Problem to work on | The response must contain every line from the records below that has "above".

[Stored dataset items]
+-------+

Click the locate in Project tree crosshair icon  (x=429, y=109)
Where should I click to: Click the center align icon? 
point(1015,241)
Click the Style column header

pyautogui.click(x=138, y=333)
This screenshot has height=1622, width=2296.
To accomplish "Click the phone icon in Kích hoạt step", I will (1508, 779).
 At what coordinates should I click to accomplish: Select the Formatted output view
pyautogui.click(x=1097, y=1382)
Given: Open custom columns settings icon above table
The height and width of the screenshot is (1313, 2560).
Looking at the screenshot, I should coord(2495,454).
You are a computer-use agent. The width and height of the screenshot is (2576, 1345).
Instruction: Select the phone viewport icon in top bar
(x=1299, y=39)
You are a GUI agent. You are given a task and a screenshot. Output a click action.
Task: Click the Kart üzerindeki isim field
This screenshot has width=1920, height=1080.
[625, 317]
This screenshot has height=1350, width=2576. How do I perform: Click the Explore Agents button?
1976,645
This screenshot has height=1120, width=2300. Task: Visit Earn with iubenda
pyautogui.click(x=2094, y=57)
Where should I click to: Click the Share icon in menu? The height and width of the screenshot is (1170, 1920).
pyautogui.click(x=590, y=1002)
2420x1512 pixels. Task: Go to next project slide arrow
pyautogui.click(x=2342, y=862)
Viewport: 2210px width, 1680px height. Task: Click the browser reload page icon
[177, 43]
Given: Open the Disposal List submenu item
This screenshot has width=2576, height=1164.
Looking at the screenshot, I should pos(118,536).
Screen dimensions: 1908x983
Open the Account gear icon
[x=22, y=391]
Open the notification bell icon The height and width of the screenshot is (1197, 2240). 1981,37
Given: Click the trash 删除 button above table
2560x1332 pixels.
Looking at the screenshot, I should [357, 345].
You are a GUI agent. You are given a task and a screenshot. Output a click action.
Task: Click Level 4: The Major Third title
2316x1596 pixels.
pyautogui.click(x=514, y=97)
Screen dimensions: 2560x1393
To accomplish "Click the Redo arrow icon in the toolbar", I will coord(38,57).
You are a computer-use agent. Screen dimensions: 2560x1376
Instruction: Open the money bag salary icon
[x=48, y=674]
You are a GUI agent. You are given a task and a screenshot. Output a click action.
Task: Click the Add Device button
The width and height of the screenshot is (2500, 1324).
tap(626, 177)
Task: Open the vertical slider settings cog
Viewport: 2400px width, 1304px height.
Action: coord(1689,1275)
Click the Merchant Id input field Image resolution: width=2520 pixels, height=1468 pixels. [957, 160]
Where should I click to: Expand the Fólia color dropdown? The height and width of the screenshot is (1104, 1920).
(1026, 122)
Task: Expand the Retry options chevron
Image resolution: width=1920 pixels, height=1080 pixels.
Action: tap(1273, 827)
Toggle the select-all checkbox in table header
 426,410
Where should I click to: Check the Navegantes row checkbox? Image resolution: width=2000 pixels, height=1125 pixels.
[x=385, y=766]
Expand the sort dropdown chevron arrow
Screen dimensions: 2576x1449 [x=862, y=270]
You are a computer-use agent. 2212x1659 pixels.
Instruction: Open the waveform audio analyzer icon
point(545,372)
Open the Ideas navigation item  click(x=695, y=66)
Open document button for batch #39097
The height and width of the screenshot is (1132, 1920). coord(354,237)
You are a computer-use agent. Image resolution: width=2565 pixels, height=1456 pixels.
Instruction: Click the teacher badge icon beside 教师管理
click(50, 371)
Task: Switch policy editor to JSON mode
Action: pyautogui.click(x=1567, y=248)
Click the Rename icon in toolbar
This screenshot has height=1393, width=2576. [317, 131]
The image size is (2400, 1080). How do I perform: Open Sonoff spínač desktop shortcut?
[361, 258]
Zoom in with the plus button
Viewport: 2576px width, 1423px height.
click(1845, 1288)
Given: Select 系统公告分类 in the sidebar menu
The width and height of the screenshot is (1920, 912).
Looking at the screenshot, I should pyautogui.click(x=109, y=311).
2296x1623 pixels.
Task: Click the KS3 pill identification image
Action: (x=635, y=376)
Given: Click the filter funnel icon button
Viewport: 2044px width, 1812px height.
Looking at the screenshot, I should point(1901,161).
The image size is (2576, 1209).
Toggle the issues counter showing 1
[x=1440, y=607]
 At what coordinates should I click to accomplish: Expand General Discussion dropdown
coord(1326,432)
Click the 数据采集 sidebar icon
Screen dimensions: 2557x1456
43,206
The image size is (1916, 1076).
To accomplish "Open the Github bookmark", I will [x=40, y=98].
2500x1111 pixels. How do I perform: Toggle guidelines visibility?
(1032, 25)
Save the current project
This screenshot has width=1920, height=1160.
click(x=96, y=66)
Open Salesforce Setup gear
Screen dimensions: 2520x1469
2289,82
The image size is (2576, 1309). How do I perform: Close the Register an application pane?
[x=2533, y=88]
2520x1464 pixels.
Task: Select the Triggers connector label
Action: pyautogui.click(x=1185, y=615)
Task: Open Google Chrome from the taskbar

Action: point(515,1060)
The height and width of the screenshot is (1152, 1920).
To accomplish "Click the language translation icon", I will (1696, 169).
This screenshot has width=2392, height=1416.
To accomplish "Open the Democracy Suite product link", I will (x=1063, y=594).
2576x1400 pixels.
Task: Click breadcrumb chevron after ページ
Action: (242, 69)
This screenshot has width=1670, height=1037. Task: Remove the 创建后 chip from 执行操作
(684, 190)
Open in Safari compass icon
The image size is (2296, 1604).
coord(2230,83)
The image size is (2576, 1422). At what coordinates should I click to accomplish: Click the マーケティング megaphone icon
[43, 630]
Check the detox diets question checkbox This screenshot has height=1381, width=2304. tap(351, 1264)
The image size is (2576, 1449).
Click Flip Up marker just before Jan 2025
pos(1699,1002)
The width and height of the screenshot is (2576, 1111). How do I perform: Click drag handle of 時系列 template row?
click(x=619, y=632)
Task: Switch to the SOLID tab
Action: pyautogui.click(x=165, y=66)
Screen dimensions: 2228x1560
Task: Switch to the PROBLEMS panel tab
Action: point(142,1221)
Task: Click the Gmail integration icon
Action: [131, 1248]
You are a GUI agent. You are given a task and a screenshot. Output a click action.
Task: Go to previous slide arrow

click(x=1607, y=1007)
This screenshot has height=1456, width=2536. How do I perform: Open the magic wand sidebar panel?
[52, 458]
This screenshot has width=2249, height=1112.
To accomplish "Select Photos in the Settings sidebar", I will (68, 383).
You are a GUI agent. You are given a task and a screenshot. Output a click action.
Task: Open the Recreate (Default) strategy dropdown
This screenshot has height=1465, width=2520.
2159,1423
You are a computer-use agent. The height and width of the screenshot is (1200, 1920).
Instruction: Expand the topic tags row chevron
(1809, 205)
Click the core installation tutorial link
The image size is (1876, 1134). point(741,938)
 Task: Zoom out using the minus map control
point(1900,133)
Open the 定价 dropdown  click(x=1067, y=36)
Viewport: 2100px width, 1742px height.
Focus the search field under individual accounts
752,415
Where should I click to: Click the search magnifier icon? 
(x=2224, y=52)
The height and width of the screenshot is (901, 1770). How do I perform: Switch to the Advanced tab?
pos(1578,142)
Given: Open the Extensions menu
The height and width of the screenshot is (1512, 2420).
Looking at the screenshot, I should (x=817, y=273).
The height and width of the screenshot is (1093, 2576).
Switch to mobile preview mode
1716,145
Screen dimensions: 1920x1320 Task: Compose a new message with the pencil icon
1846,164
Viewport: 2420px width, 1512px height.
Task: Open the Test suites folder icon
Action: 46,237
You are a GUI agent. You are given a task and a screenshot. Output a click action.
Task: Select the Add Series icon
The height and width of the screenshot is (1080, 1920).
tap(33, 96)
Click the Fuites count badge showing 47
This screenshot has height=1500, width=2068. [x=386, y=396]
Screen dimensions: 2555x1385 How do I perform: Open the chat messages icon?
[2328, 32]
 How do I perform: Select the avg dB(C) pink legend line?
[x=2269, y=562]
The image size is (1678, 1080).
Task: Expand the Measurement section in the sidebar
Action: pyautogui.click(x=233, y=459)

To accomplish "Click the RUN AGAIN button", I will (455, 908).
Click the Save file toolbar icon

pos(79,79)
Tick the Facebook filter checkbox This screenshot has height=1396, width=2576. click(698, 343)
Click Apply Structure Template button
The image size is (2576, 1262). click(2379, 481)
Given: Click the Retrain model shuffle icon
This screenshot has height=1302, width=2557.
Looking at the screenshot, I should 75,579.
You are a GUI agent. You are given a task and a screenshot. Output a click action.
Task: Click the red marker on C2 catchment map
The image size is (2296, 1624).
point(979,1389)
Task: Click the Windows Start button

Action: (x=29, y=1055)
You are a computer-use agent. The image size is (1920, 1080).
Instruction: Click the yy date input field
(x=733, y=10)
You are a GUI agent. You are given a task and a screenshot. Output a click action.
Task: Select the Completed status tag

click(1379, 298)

+-------+

Exercise response |
Given: Open custom columns settings icon above table
Given: Click the trash 删除 button above table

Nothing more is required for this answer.